Em sua discografia, é possível perceber esse olhar retrospectivo que se move sem nostalgia. Várias de suas gravações revisitavam clássicos da música brasileira, mas nunca por fetiche do passado. Patrícia chama de “pesquisa”, e a palavra talvez seja a mais exata. “É uma pesquisa de joias raras da música, as quais eu gostaria de interpretar, que é muito mais um desejo interno de querer cantar aquilo. Independente de se ela é velha, ou se ela é nova, é uma necessidade muito pela via do desejo. Eu vou muito mais pelo que me toca, o que me move.”
“Minha vida é um livro de histórias loucas. A vida me oferece muitas coisas, porque eu sou uma pessoa curiosa, eu gosto de criar, então eu tenho muito material para contar histórias e criar discos" – Patrícia Marx
Essa curiosidade a levou também a olhar para além da própria música — para o país. Patrícia, reflete sobre o Brasil com um olhar que mistura afeto e sociologia. “A gente tem que olhar pelo lado social da coisa, porque o Brasil precisa ter comida na mesa. A arte, infelizmente, é o último item. Porque até para você conseguir apreciar uma música ou discernir uma música boa de uma música ruim, você tem que ter o básico, e as pessoas no Brasil não têm. Então, a gente tem que pensar muito sobre isso. E é óbvio que alguém de fora vai olhar as coisas lindas que nós temos e criamos a partir desse sofrimento que o social nos causa. Eu sou uma dessas pessoas, dessas artistas. Não sei se todos são, mas eu sou dessas que se tocam muito pelo social do Brasil — e hoje, cada vez mais, com a coisa da psicologia. Então, a gente tem que entender por esse prisma”.

A fala tem a serenidade de quem já testemunhou várias metamorfoses da indústria fonográfica — e sobreviveu a todas.
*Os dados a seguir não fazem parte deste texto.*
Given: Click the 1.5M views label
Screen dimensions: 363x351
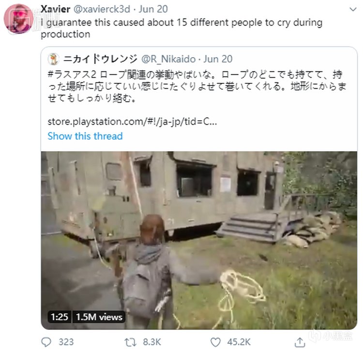Looking at the screenshot, I should coord(99,317).
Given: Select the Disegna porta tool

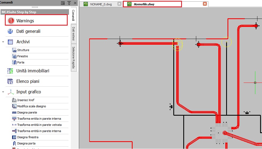Looking at the screenshot, I should 26,143.
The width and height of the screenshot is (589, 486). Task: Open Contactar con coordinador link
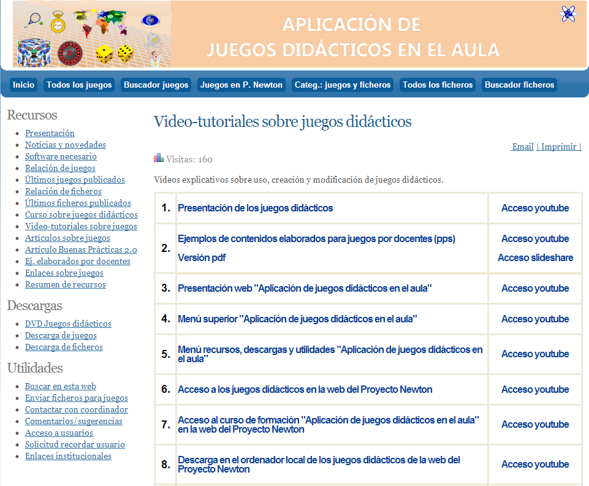click(76, 409)
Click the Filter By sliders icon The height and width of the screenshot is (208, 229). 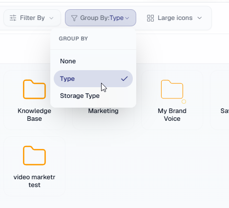(13, 18)
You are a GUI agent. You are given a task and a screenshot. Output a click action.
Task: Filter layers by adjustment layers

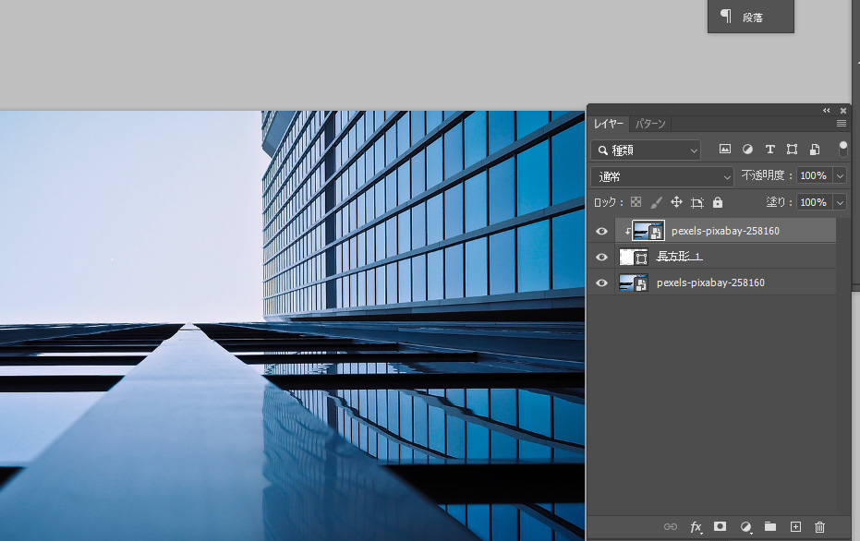747,150
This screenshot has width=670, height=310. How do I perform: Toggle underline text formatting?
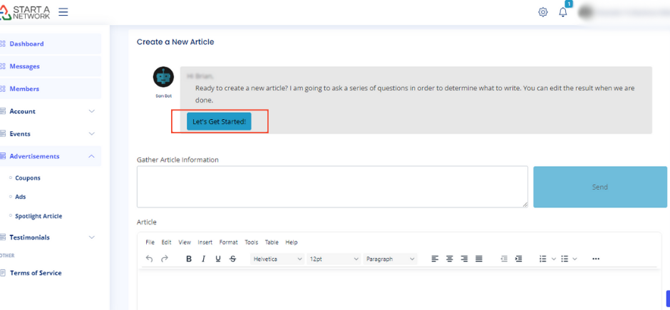click(x=218, y=259)
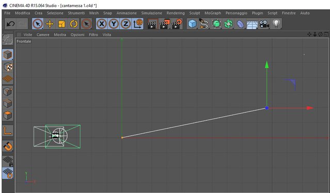Click the Render View clapperboard icon
Image resolution: width=330 pixels, height=193 pixels.
coord(152,24)
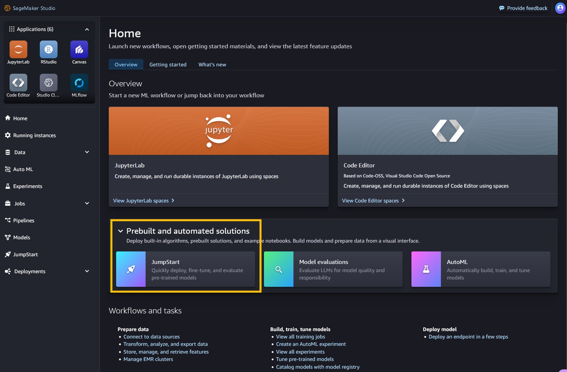Switch to the What's new tab
Viewport: 567px width, 372px height.
coord(212,64)
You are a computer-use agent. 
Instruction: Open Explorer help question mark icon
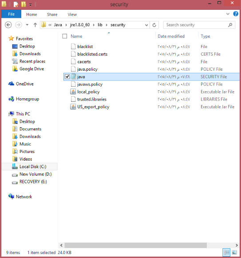[236, 14]
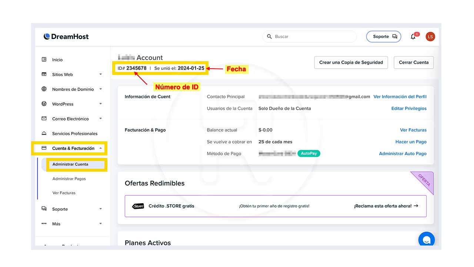This screenshot has height=267, width=474.
Task: Click the Correo Electrónico envelope icon
Action: (x=44, y=119)
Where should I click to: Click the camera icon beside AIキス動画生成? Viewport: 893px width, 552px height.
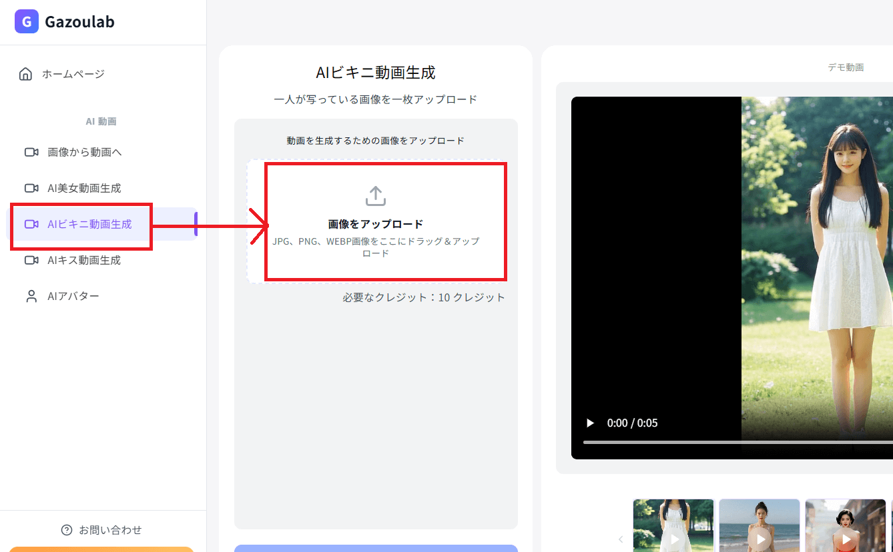[x=31, y=260]
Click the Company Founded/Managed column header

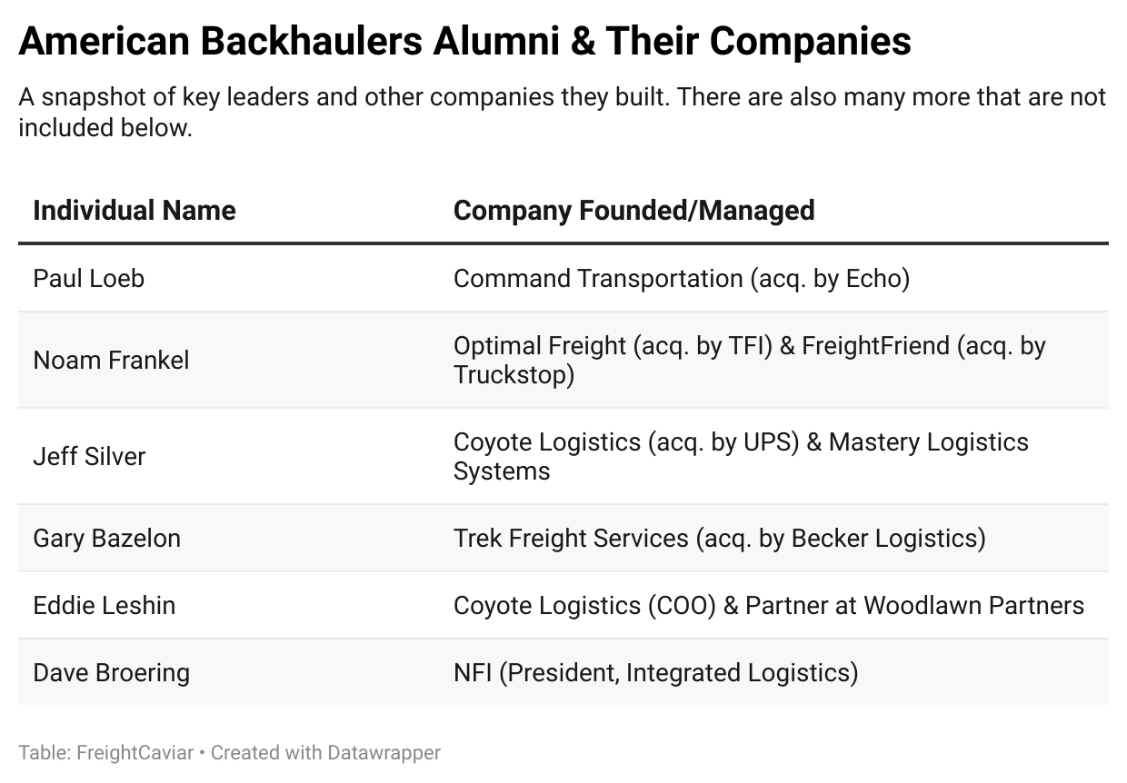(x=633, y=211)
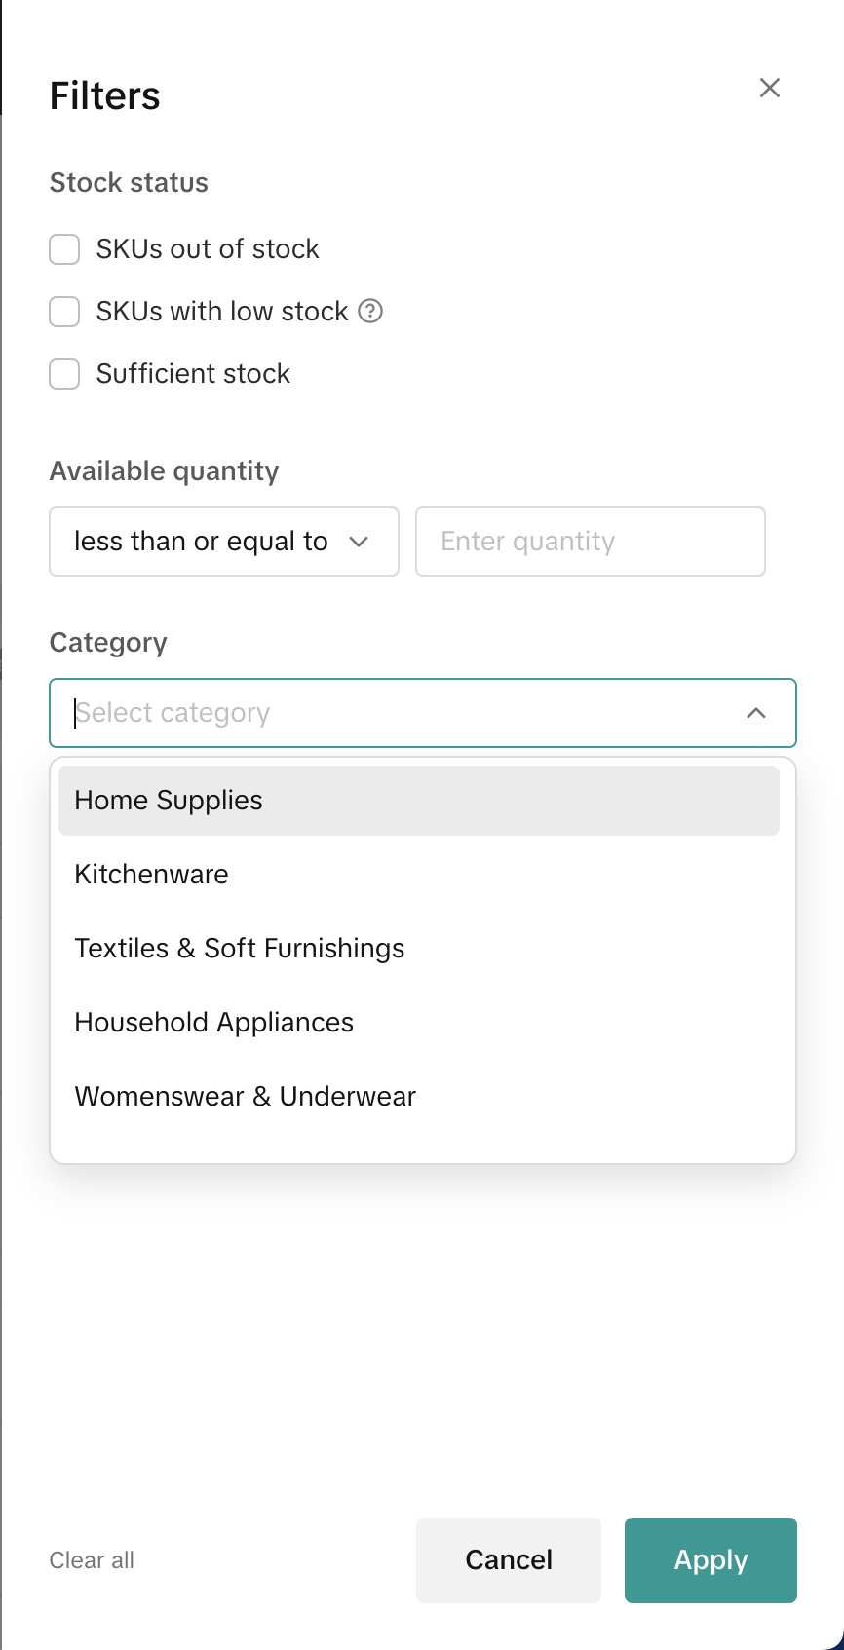
Task: Click the Stock status heading
Action: pos(129,183)

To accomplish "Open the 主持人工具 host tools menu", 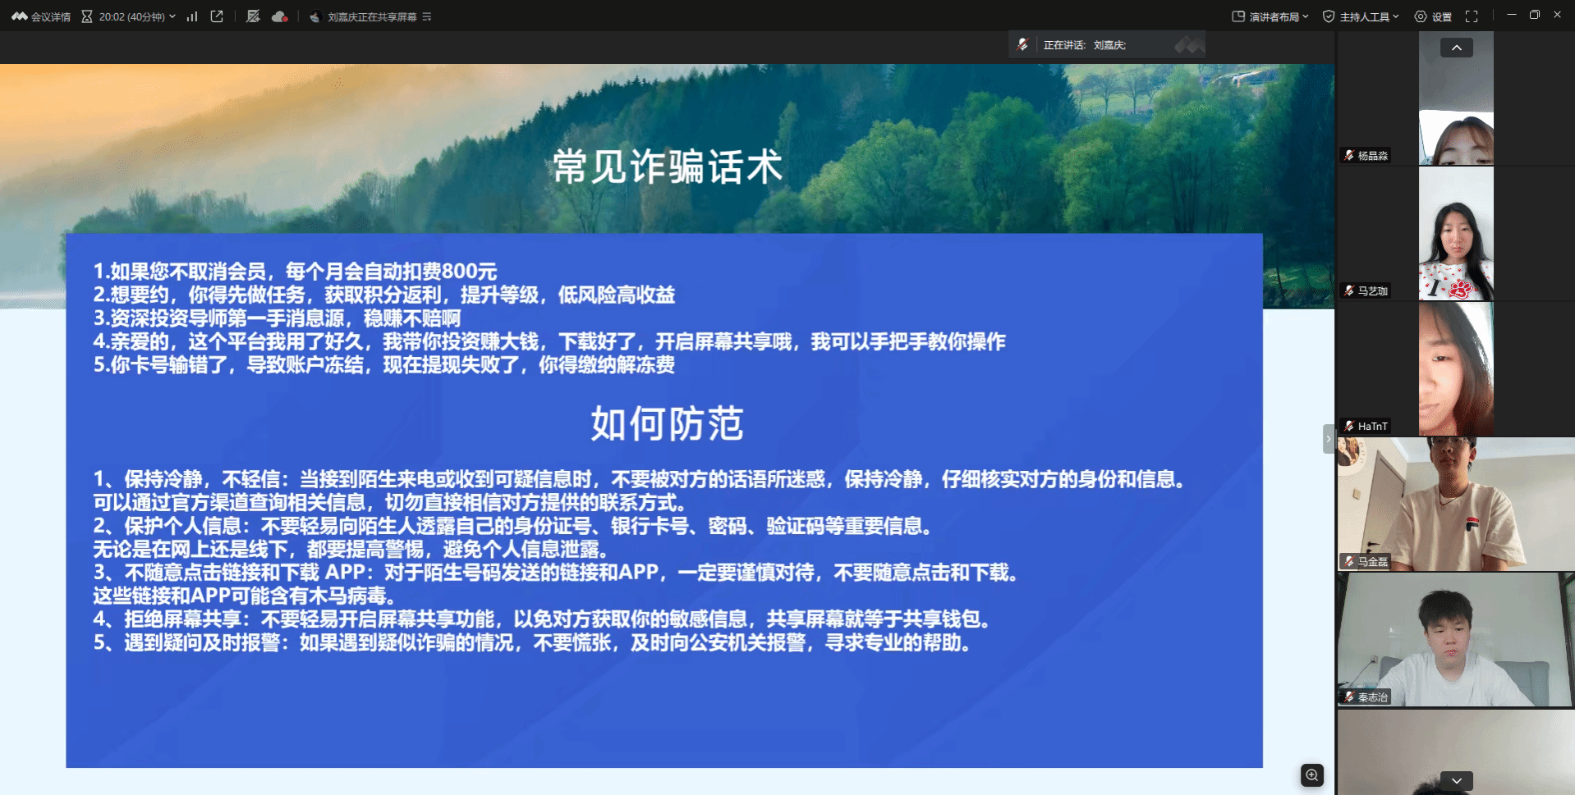I will (x=1361, y=16).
Patrícia sabe que pode ser pop sem se render, que o sucesso não precisa custar a integridade. “É possível equilibrar ser uma artista pop com conceito, sem ceder à indústria. Se há um conselho que posso dar a uma jovem cantora é: nunca se venda. A quem estiver perdido, não se venda. Faça o seu melhor. Só você tem essa assinatura, ninguém mais. Nós somos seres únicos, nossa arte é uma peça única, e a nossa melhor peça. Não adianta se passar pensando apenas em dinheiro. Não que eu não goste de dinheiro, mas a minha essência é a minha coisa mais rara e inestimável.”
"Eu vivo intensamente, acredito muito nas coisas que eu penso, e nas que eu tenho vontade de fazer, porque a gente não está aqui o tempo todo. Eu gosto muito de estar aqui nessa vida, então não tenho o que reclamar dela" – Patrícia Marx
Em Patrícia, a escuta parece ser o eixo de tudo — tanto na canção quanto na clínica. Ela ouve o outro como quem decifra harmonias, percebe timbres invisíveis, identifica pausas que dizem mais do que as notas. Talvez por isso, a transição para a Psicanálise soe natural: uma cantora que, ao longo da vida, aprendeu a transformar dor, desejo e silêncio em melodia. No fim, o que Patrícia nos oferece é mais do que um repertório: é um modo de existir. Sua trajetória, feita de reinvenções e retornos, é também um gesto de resistência contra o esquecimento e a pressa. Patrícia Marx: a arte de permanecer inteira — mesmo quando tudo à volta insiste em se fragmentar.